I live in an apartment building, my WiFi shows at-least 10 APs at a time due to surrounding neighbors.
Currently to improve the speed, I analyze available wi-fi channels and assign it manually.
Is it possible to make this process automatic?
I have gone through below article.
To use this thread, I believe "hostpad" package should be installed on my router.
Is this the only way to achieve auto selection?
Is there any UI package available through which we can set the configs instead of the config files?
I doubt, that AUTO channel does a search for the least crowded channel. Usually it simply uses some standard channel, like 1 or 6. You should write script to list channels in use and select a proper one for your surroundig. Start script after boot, or via cron.
Seems like, the automatic channel selection is handled by hostapd.
By default channels 1, 6, 11 are preferred over the other channels.

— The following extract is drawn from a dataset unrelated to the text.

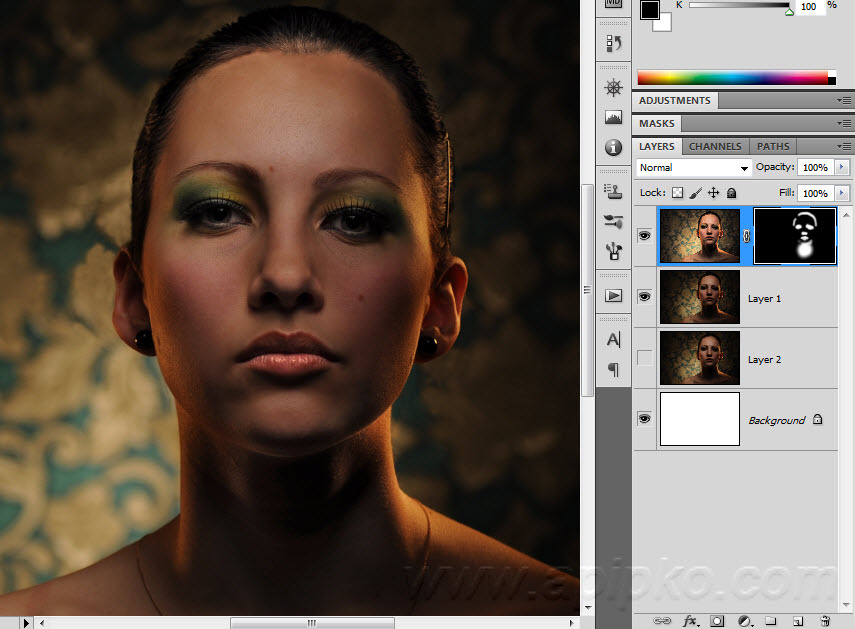Image resolution: width=855 pixels, height=629 pixels.
Task: Open the Histogram panel icon
Action: [x=614, y=118]
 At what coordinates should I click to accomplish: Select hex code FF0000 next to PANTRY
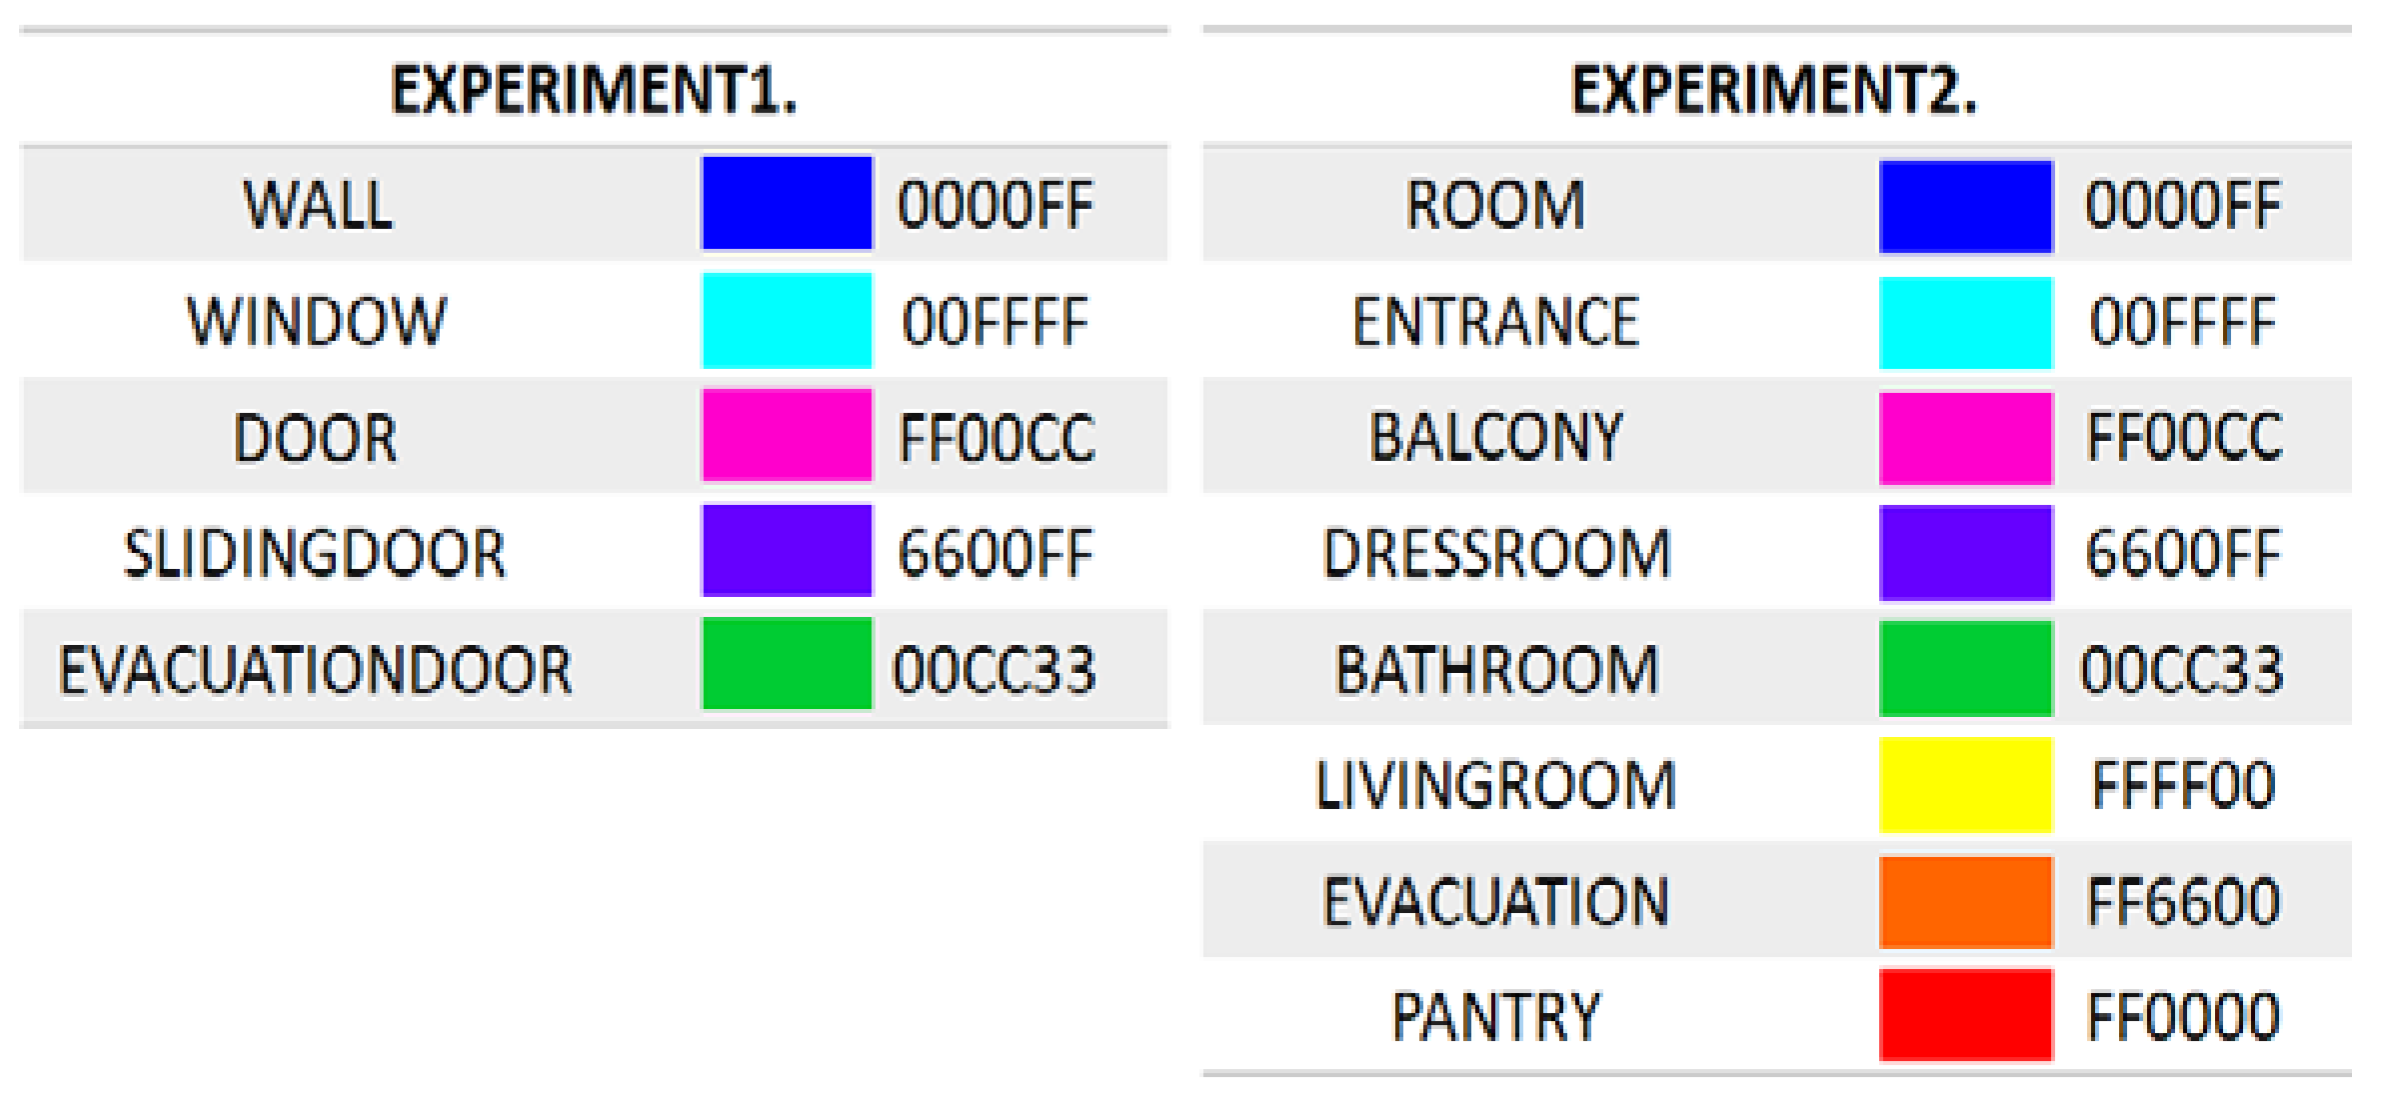[2182, 1017]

See: https://w1.fi/cgit/hostap/plain/hostapd/hostapd.conf
Section: ACS tuning - Automatic Channel Selection
This can be used, e.g., to prefer
the commonly used 2.4 GHz band channels 1, 6, and 11 (which is the default
behavior on 2.4 GHz band if no acs_chan_bias parameter is specified
Openwrt does support the following options:
chanlist = channels
acs_chan_bias
acs_exclude_dfs
But is ACS any good? How does hostapd measure the interference for each channel?
In some countries, notably Germany, this behaviour is not optional but mandatory by law, if a 5GHz AP in any but few channels is to be operated, in order to avoid interference with prioritised services (in Germany the weather RADAR system). So the functionality is probably there, but possibly not employed in the 2.4GHz band.
DFS is only about not interfering with RADAR systems. It doesn't consider neighboring wifi signals. I don't think there is any provision in OpenWrt to choose a channel automatically based on scanning for other WiFi.